Als Ernst vom Rath am Nachmittag des 9. November gegen 16.30 Uhr verstarb,
wurde er von der NS-Propaganda als „Märtyrer der Bewegung“ gefeiert und
bekam in seiner Heimatstadt Düsseldorf ein Staatsbegräbnis, zudem auch
Reichskanzler Adolf Hitler anreiste. Aus Sicht von Goebbels hatte es besser
gar nicht kommen können: Ein Jude ermordet einen deutschen Beamten – ein
schlagendes Beispiel für den „jüdischen Krieg“ gegen Deutschland, so die
Propaganda.
Sogleich wurde die Behauptung aufgestellt, Herschel Grynszpan habe im
Auftrag von düsteren jüdischen Hintermännern gehandelt. Beweise gab es
dafür nicht, und die konnte es wohl auch nicht geben. Denn nach allem, was
wir heute wissen, war der 17-Jährige ein Einzeltäter, der aus purer
Verzweiflung handelte.
Er lebte zur Tatzeit seit gut zwei Jahren an der Seine, war aber in
Hannover geboren und hatte dort auch fast sein ganzes Leben verbracht.
Allerdings war er kein deutscher, sondern polnischer Staatsbürger. Weil er
wenige Wochen vor der Tat die polnische Staatsbürgerschaft verloren hatte,
war er als nunmehr Staatenloser von der Ausweisung aus Frankreich bedroht.
Grynszpan verfolgte mit zunehmenden Entsetzen die Geschehnisse in
Deutschland. Als er schließlich von der [2][sogenannten Polenaktion] las,
stieg seine Wut auf das NS-Regime ins Unermessliche. Bei dieser Aktion
handelte es um die [3][Ausweisung] von 17.000 Juden mit polnischer
Staatsangehörigkeit aus ganz Deutschland, die in den letzten Oktobertagen
buchstäblich über Nacht mit Zügen vollzogen wurde. Tausende dieser
ausgewiesenen Menschen hausten seitdem bei Nässe und Kälte in dem kleinen
polnischen Grenzort Zbąszyń unter freiem Himmel.

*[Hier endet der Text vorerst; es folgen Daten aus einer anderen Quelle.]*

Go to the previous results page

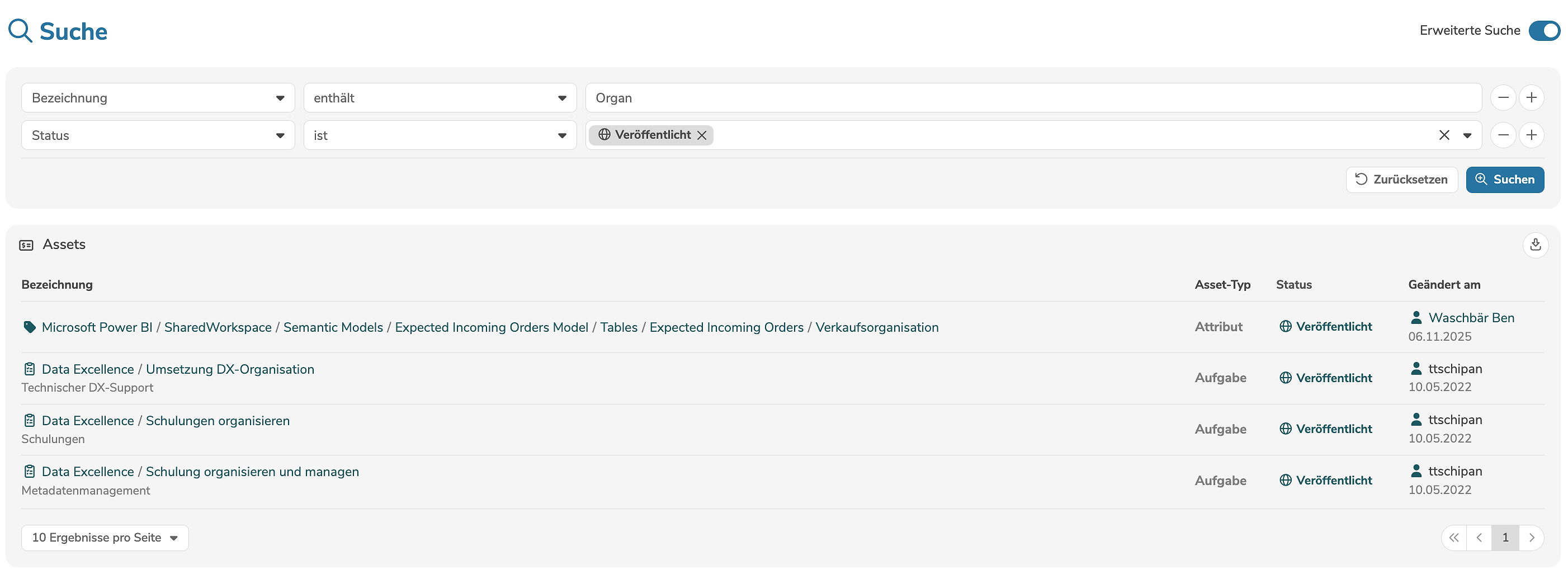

Unter ihnen befanden sich auch Grynszpans Eltern sowie sein Bruder und
seine Schwester. Nachdem er von dieser eine Postkarte mit einem Hilferuf
erhalten hatte, entschloss er sich, zu handeln. So kam es zur Tat vom 7.
November.
So weit, so klar. Oder doch nicht? Tatsächlich stellen sich zwei Fragen.
Die erste: Hat Grynszpan sein Opfer überhaupt umgebracht? Daran habe ich
erhebliche Zweifel. Denn Hitler schickte gleich nach der Tat seinen
persönlichen Begleitarzt Karl Brandt nach Paris. Der skrupellose Mediziner
übernahm am 8. November die Behandlung vom Raths und machte eine
Entdeckung: Der 29-Jährige litt an TBC und möglicherweise auch an den
Folgen einer lange verschleppten Rektalen Gonorrhoe, also einer
Geschlechtskrankheit. Vier Jahre nach vom Raths Tod bekannte Brandt, dass
der nicht an den Schüssen Grynszpans gestorben war, sondern weil er,
Brandt, die Tuberkulose nicht behandelt hatte.

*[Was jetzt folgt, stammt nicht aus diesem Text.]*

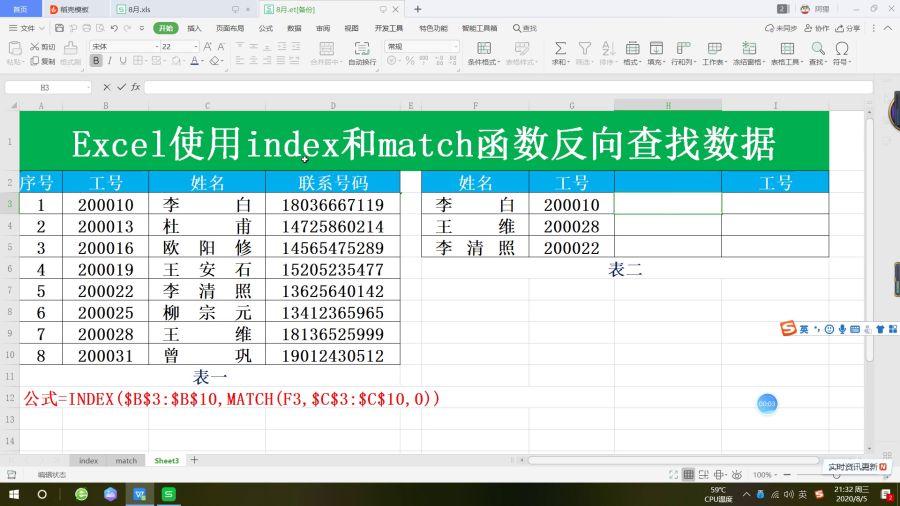
Task: Click the fx insert function icon
Action: pos(136,87)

Dass Ernst vom Rath homosexuell war, ist unbestritten. Gestritten wird bis
heute darum, ob das auch auf Grynszpan zutrifft und ob die Tat eine
Beziehungstat gewesen sei. Für dieses Gerücht, das schon die Pariser
Kriminalpolizei 1938 nach entsprechenden Ermittlungen zurückwies, gibt es
keine Belege. Grynszpan selbst bestand darauf, dass seine Tat ein
politisches Signal war. Er griff zwar angesichts eines drohenden
Schauprozesses 1942 selbst auf die Behauptung der Beziehungstat zurück,
aber sie war nur ein taktisches Mittel, den Prozess gegen ihn zu
verhindern.
Ein solcher Prozess fand allerdings weder in Frankreich noch in
NS-Deutschland statt. Die Hitler-hörige französische Vichy-Regierung
lieferte ihn kurz nach dem deutschen Sieg über Frankreich im Juli 1940 aus.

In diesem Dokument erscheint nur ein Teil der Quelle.